## TEXTO FORNECIDO
□ □ □ □ □

"A verdade será sempre um escândalo". (In Adriano, M. Yourcenar)

"Quero imaginar sob que novos traços o despotismo poderia produzir-se no mundo... Depois de ter colhido em suas mãos poderosas cada indivíduo e de moldá-los a seu gosto, o soberno estende seus braços sobre toda a sociedade... Não quebra as vontades, mas as amolece, submete e dirige... Raramente força a agir, mas opõe-se sem cessar a que se aja; não destrói, impede que se nasça; não tiraniza, incomoda, oprime, extingue, abestalha e reduz enfim cada nação a não ser mais que um rebanho de animais tímidos, do qual o governo é o pastor. (...)
A imprensa é, por excelência, o instrumento democrático da liberdade."
Alexis de Tocqueville (1805-1859)



sexta-feira, 19 de outubro de 2012

O BOCEJO DAS URNAS



Para quem se dedica a olhar o mundo pelo universo das redes sociais, ou até mesmo da imprensa convencional, o segundo turno das eleições, principalmente as de prefeito de São Paulo, parece antecipar a batalha do Armagedon- o conflito final.

O mundo parece dividido irremediavelmente entre dois exércitos, e só um deles sobreviverá, enquanto o outro será extinto e eliminado da face da Terra.

Enquanto o povo se espreme em meios de transporte sujos, lotados e ineficientes, ou perde horas para se deslocar de casa ao trabalho, numa cidade graciosamente inóspita como São Paulo, o mundo no qual os políticos gravitam parece resumir-se ao mensalão e ao kit gay.

Sim, são batalhas de valores, e um povo deve preocupar-se com os valores de quem pretende governá-los.

Mas acreditar que a vida em comunidade se resuma a isso, tem um efeito devastador sobre o ânimo do eleitor, que poucos se dedicaram a estudar em profundidade.

□ □ □ □ □

## REQUISITOS DO EXERCÍCIO
1. Reproduza sem nenhuma alteração os registros abaixo, do primeiro até a linha que contém "I will point(1258,442).", incluindo essa linha.
2. Dê continuidade ao texto sobre o segundo turno das eleições em São Paulo a partir da última frase apresentada.

## DADOS FORNECIDOS
□ □ □ □ □

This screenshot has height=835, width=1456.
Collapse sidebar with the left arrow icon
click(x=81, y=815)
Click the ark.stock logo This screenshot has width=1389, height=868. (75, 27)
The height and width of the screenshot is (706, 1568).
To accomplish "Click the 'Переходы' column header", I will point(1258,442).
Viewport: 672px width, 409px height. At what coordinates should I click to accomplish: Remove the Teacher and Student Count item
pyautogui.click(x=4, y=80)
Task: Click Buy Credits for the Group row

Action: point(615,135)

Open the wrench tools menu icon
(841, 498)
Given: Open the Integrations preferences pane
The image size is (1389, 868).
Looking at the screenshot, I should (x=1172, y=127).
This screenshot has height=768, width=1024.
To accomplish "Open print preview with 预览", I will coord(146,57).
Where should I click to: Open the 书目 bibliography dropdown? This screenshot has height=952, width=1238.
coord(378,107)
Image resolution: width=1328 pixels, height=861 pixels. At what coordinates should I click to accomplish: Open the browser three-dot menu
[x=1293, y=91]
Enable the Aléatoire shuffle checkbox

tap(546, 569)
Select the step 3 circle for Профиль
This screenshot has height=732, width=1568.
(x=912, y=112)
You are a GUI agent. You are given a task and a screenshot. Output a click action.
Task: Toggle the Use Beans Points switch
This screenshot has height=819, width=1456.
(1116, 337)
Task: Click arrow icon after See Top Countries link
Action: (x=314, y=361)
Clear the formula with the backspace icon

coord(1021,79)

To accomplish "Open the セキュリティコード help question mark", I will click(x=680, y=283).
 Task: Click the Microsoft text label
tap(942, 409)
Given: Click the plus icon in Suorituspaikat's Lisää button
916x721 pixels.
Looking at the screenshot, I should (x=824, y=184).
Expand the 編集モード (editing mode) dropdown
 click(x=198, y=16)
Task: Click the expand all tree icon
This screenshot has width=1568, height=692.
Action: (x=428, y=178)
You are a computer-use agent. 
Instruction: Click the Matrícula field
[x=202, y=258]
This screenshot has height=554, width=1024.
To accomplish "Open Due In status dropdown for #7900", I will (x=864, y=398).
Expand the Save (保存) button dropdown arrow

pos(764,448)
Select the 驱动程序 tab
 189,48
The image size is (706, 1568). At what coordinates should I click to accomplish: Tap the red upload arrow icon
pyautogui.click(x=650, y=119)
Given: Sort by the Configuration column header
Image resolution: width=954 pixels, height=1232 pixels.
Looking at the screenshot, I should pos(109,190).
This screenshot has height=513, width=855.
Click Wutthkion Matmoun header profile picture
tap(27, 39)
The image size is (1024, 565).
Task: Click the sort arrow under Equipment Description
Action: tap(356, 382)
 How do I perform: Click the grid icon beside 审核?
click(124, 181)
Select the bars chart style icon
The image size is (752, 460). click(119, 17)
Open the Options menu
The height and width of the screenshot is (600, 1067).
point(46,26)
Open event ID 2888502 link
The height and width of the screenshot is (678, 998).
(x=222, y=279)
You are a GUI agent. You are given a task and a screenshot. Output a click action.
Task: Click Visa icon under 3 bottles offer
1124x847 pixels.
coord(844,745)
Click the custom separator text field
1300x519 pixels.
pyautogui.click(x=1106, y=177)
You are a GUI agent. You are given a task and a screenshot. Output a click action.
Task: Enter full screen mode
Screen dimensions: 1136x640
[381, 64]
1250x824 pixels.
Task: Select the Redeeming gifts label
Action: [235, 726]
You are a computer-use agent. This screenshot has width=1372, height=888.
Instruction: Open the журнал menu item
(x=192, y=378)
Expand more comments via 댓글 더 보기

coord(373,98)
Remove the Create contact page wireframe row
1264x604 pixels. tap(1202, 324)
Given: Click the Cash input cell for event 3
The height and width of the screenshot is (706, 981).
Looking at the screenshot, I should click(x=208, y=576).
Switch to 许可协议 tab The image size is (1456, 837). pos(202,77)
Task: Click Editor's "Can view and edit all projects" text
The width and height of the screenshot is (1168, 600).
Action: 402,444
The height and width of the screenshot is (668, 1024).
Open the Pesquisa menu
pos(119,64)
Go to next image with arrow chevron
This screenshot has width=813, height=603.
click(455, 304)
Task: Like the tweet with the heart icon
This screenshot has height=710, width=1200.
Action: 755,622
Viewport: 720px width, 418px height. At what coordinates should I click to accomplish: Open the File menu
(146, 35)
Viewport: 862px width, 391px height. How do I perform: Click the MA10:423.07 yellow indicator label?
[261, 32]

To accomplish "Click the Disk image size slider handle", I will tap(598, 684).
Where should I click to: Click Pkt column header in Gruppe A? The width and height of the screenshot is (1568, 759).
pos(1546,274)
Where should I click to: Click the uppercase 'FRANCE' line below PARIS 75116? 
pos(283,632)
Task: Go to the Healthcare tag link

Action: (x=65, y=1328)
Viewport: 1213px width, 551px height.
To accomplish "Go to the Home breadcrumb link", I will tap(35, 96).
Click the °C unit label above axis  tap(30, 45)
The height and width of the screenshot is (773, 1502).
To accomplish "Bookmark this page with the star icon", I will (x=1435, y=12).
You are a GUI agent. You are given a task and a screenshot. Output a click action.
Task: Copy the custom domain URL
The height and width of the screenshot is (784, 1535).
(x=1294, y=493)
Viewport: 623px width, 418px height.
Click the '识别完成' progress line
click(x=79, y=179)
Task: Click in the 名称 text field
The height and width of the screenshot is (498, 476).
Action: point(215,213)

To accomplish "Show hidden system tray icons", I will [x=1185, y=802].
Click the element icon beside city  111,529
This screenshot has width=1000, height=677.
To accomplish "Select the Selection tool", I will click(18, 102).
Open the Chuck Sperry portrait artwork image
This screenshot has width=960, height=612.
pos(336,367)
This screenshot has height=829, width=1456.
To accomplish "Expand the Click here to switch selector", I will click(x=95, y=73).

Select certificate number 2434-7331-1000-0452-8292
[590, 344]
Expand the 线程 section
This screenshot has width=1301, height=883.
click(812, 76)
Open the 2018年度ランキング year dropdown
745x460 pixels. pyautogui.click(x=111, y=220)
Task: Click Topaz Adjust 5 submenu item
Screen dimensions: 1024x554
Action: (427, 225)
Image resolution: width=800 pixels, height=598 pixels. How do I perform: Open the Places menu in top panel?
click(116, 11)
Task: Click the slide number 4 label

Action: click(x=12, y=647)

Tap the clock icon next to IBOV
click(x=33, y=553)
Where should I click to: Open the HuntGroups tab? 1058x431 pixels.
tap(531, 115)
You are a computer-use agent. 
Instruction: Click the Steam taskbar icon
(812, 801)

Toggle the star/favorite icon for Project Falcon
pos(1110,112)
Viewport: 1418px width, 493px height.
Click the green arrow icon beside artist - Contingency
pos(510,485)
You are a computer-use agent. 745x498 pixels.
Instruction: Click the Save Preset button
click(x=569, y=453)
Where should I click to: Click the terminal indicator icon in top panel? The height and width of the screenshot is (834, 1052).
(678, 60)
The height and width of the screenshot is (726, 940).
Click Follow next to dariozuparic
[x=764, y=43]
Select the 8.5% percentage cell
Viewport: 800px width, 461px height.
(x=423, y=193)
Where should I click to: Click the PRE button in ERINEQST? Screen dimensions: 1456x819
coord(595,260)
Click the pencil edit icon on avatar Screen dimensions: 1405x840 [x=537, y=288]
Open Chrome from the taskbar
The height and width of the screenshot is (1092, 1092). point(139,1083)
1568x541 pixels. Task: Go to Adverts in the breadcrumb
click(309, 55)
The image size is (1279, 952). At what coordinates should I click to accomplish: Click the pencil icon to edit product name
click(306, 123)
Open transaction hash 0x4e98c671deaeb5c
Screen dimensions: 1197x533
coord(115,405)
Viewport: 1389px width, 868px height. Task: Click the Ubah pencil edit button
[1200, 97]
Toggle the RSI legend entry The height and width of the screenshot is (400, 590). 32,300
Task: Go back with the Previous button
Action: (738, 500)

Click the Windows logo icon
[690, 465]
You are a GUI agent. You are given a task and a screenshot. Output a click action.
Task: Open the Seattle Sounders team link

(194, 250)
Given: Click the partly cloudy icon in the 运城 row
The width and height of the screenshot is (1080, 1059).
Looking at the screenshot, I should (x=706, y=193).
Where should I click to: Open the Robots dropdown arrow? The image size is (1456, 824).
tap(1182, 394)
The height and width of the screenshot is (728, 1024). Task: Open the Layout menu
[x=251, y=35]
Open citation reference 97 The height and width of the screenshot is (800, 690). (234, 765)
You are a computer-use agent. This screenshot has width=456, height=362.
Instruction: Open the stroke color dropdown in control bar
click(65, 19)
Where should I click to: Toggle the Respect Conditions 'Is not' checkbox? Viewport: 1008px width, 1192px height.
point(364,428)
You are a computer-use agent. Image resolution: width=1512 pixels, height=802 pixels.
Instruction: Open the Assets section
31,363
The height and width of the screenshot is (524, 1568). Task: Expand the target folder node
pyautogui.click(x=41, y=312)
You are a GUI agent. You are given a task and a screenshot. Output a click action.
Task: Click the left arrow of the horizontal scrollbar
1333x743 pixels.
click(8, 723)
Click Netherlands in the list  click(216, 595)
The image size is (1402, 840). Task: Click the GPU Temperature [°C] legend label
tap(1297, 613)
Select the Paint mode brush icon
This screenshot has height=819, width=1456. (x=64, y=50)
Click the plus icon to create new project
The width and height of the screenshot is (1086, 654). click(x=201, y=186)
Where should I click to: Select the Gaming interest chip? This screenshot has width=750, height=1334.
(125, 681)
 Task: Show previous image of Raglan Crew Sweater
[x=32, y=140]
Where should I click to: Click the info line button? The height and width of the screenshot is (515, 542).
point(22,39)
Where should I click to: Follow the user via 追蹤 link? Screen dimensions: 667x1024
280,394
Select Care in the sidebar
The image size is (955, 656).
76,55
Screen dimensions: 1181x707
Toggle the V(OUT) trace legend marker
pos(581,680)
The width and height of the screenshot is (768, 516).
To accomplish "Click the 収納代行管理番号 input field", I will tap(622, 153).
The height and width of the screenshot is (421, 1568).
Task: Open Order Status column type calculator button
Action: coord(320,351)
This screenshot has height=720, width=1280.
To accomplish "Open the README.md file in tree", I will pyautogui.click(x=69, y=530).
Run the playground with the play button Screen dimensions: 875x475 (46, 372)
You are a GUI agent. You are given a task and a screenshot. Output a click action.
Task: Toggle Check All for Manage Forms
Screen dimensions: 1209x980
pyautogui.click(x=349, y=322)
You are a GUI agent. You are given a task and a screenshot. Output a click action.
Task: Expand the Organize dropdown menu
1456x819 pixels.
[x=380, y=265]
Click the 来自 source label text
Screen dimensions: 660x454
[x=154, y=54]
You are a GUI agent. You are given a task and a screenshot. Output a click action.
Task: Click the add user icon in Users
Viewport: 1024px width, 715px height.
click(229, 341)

□ □ □ □ □

## LISTA DE RESPOSTAS
1.
This screenshot has height=835, width=1456.
Collapse sidebar with the left arrow icon
click(x=81, y=815)
Click the ark.stock logo This screenshot has width=1389, height=868. (75, 27)
The height and width of the screenshot is (706, 1568).
To accomplish "Click the 'Переходы' column header", I will point(1258,442).

2.
A verdade é esta: num lugar onde o voto é obrigatório, 1.592.722 dos 6.128.657 eleitores simplesmente não apareceram para votar.

Ou seja: 18,5% deles. Pode-se conjecturar sobre doentes, incapacitados de se locomover, pessoas viajando, ou simples indiferentes e preguiçosos.

Mas dos que se deram ao trabalho de ir às urnas, ou por fervor cívico ou por preguiça de enfrentar as sanções aos faltosos , 381.407 (4,4%) votaram em branco e 576.364 (6%) anularam o voto.

A verdade é que os dois principais candidatos, José Serra e Fernando Haddad, que representam os exércitos do Armagedon, juntos tiveram 42,5 % da votação do eleitorado total da cidade. Ou seja: 6 em cada 10 eleitores de São Paulo aptos a votar não votou em nenhum dos dois.

Mesmo que se criasse uma entidade única chamada Serrahaddad ou Haddadserra, ela nao atingiria o coeficiente necessário para eleger alguém.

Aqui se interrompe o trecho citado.